Allanar el misterio no es domesticarlo: es reconciliarse con la fragilidad de lo humano. Es, como escribía Heidegger, “dejar ser” lo que el ser quiere decir.


III. Reaprender a ser de barro

¿Y si el problema no fuera tecnológico sino ontológico? Hemos querido vivir como humo: livianos, intercambiables, inasibles; en la nube. Pero somos barro. Tierra, agua, cuerpo, historia; materialidad y finitud. Y por eso necesitamos volver a lo concreto:


  • A tocar con manos reales.

  • A llorar sin pantalla que medie.

  • A decir palabras con peso, que no busquen ser retuiteadas sino entendidas.

  • A esperar sin la promesa de recompensa.

  • A cuidar sin el cálculo de retorno.

La reeducación que requerimos no es una alfabetización de código, ni digital o hipermedial sino una alfabetización socioemocional, del ser. Una pedagogía del límite, del silencio, de la hospitalidad del otro. Un curriculum que no forme solo profesionales, sino seres humanos capaces de habitar la complejidad sin perderse en ella.


IV. Lo que urge: no algoritmos, sino almas

Ser profundo hoy es un acto político, poético y espiritual. Es rechazar el simulacro. Es reconfigurar el deseo fuera del mercado. Es recordar que antes de ser usuarios, somos huéspedes.
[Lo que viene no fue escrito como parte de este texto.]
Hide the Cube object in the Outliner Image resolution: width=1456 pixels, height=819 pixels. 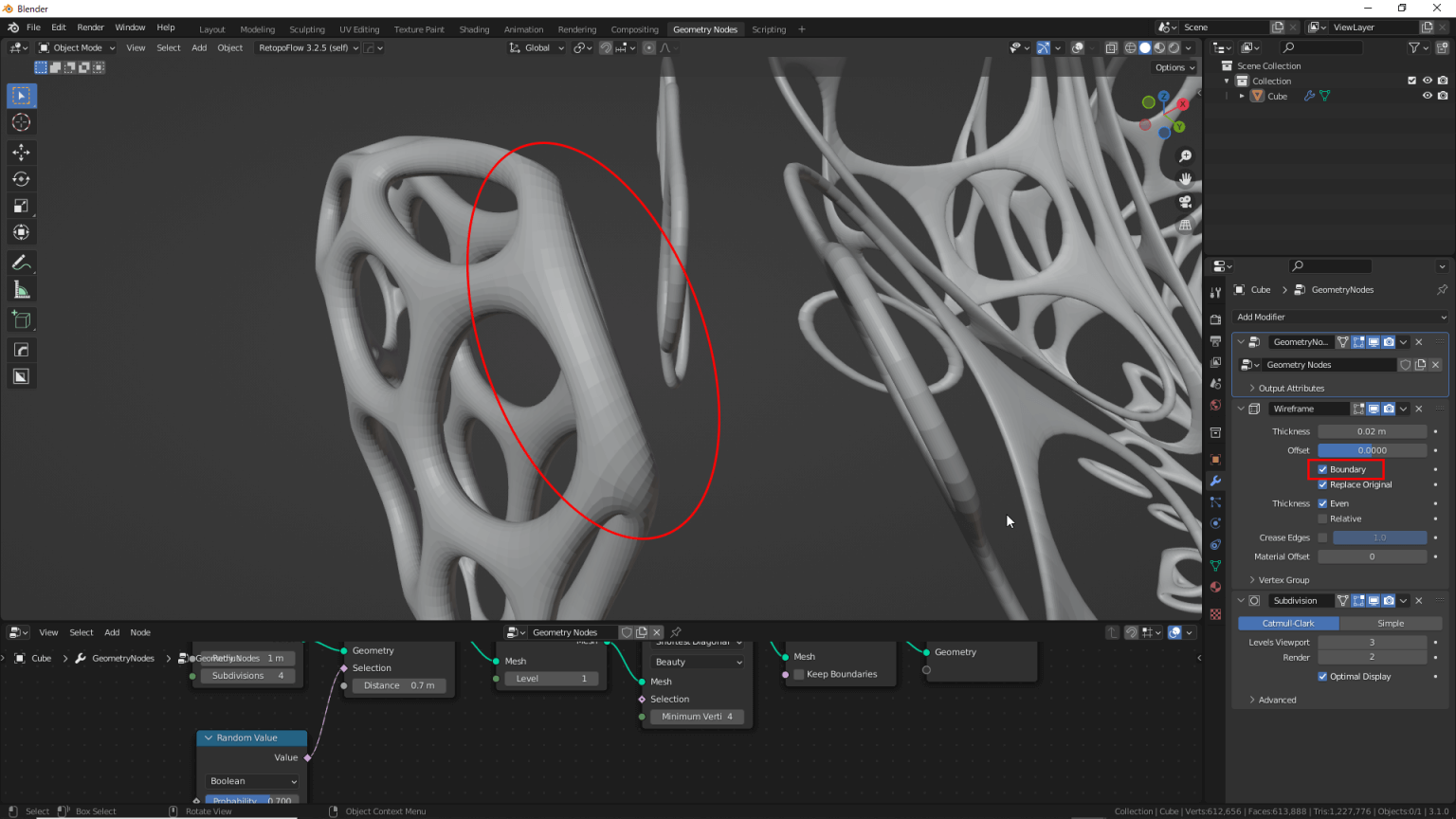1427,95
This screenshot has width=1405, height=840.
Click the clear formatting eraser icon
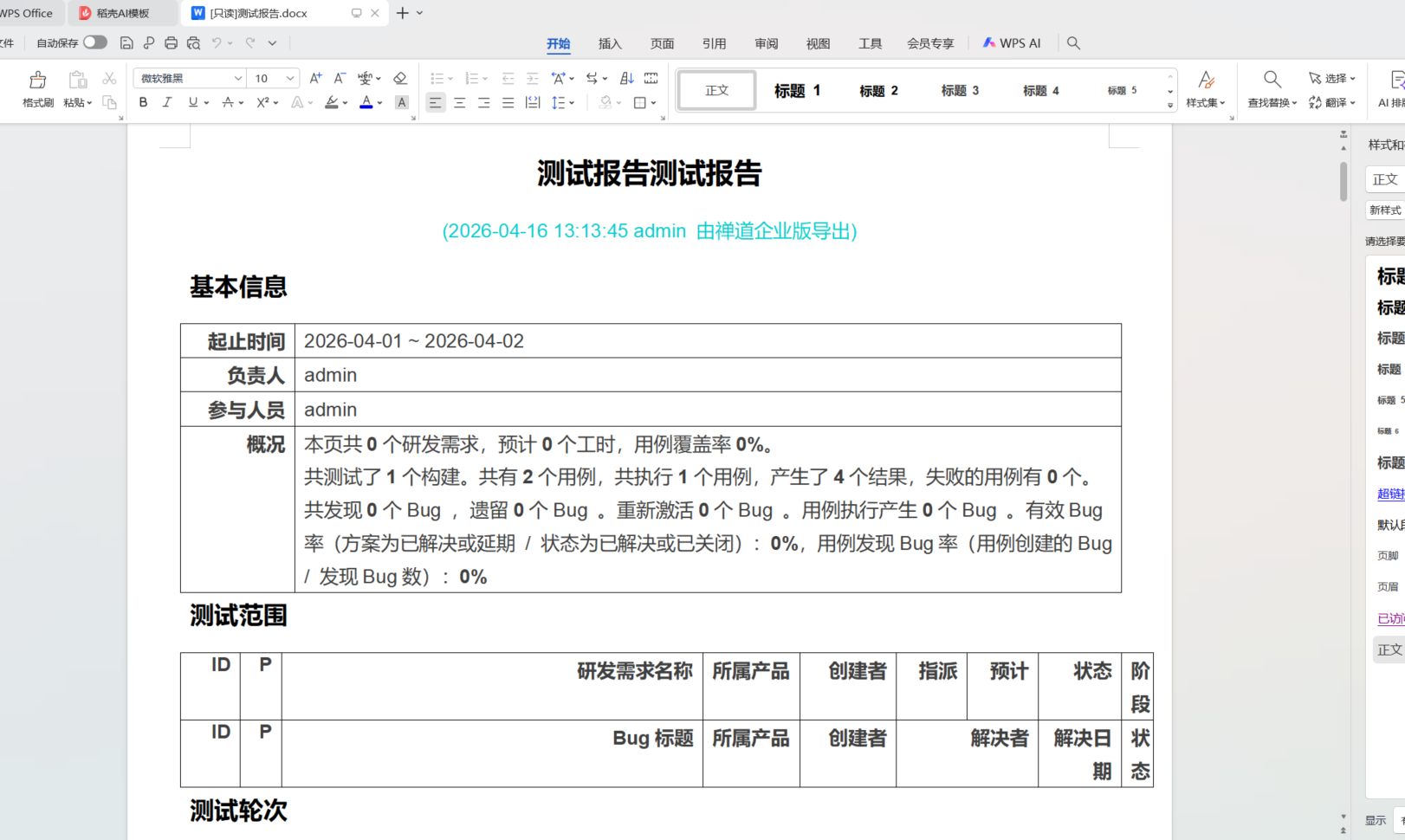[x=399, y=78]
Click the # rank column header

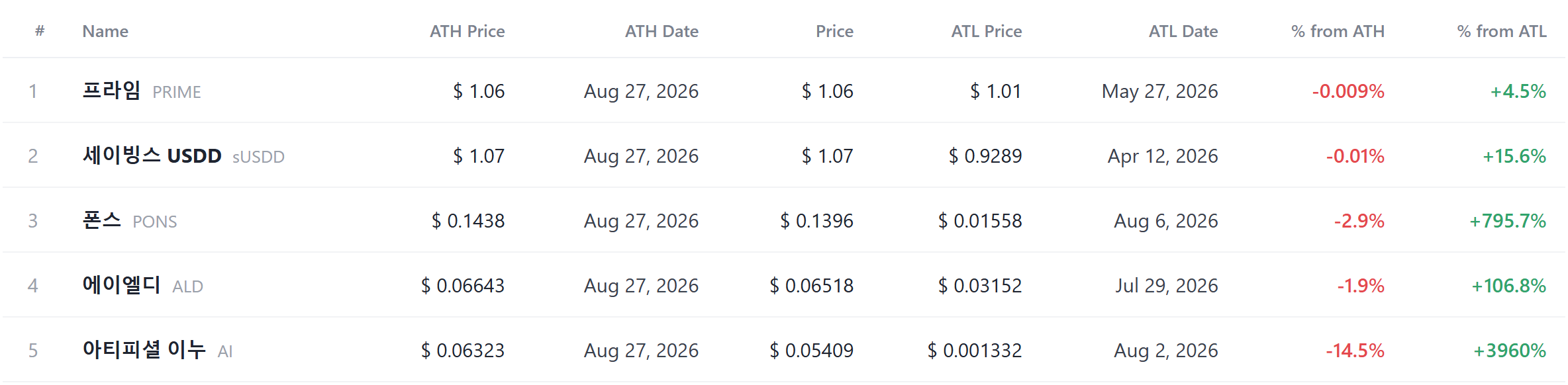point(40,30)
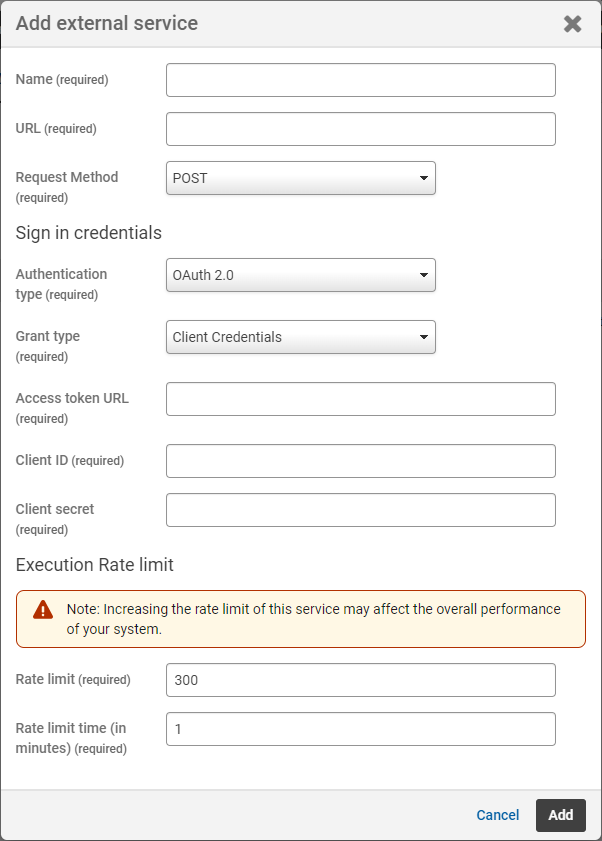Focus the Client ID input box

pos(360,461)

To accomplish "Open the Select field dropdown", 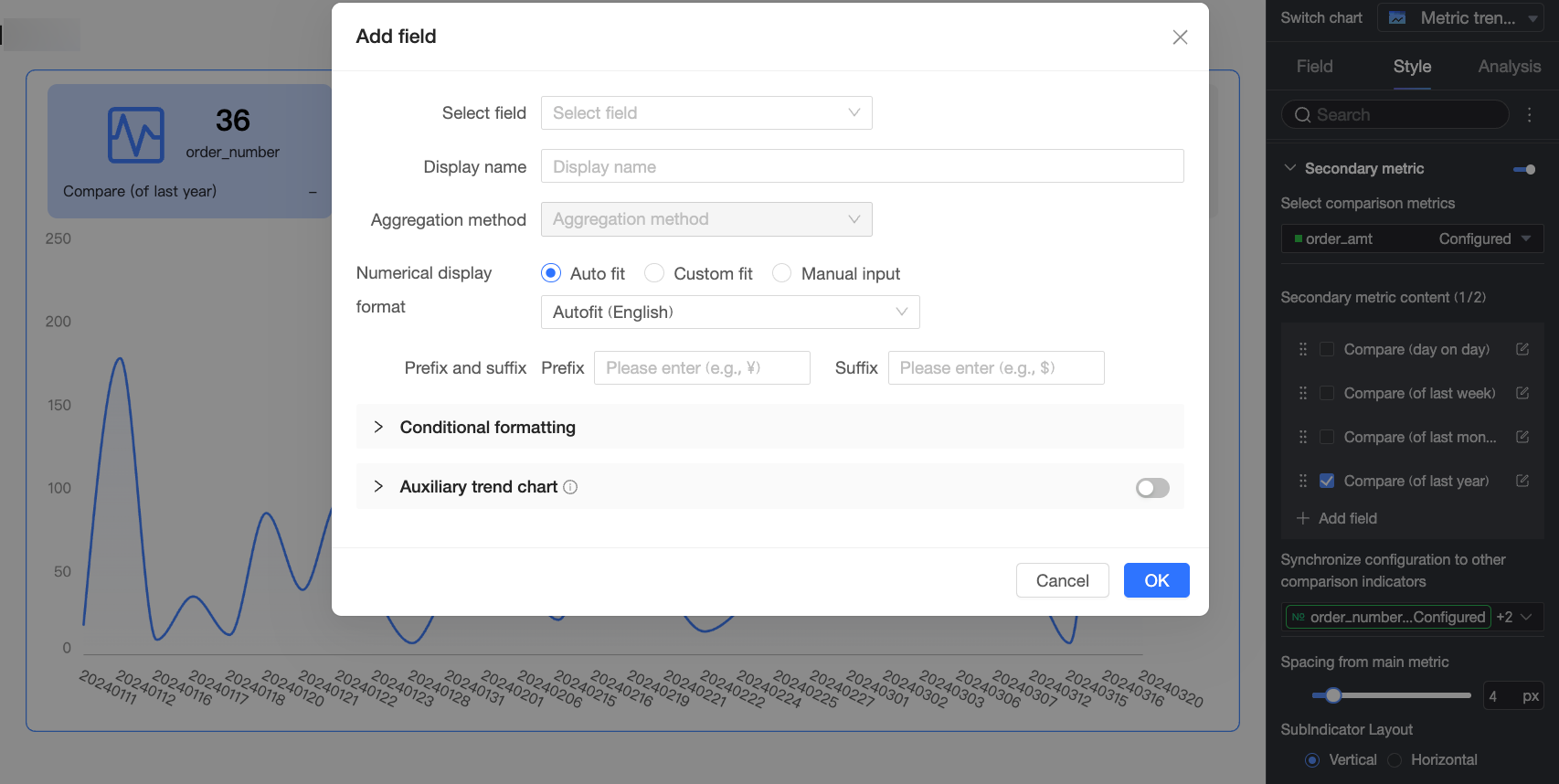I will pos(706,112).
Que antes de ser contenido, somos existencia.


Las nuevas generaciones no necesitan que les devolvamos el pasado, sino que les ayudemos a nombrar el presente con palabras que lo densifiquen. Con símbolos que no solo sirvan para señalar, sino para pertenecer. Con ritos —aunque reinventados— que devuelvan la sacralidad al cotidiano.

Tal vez estamos rotos, sí. Pero en la grieta también puede nacer lo fértil.

Tal vez hemos perdido el norte. Pero es en el extravío donde a veces se descubre la dirección.


Tal vez lo que necesitamos no es correr más rápido hacia el futuro, sino detenernos, escuchar nuestro pulso, tocar tierra... y volver a ser de barro.

Y tú… aún habitando la nube, ¿sientes todavía el peso de tus pies sobre la tierra?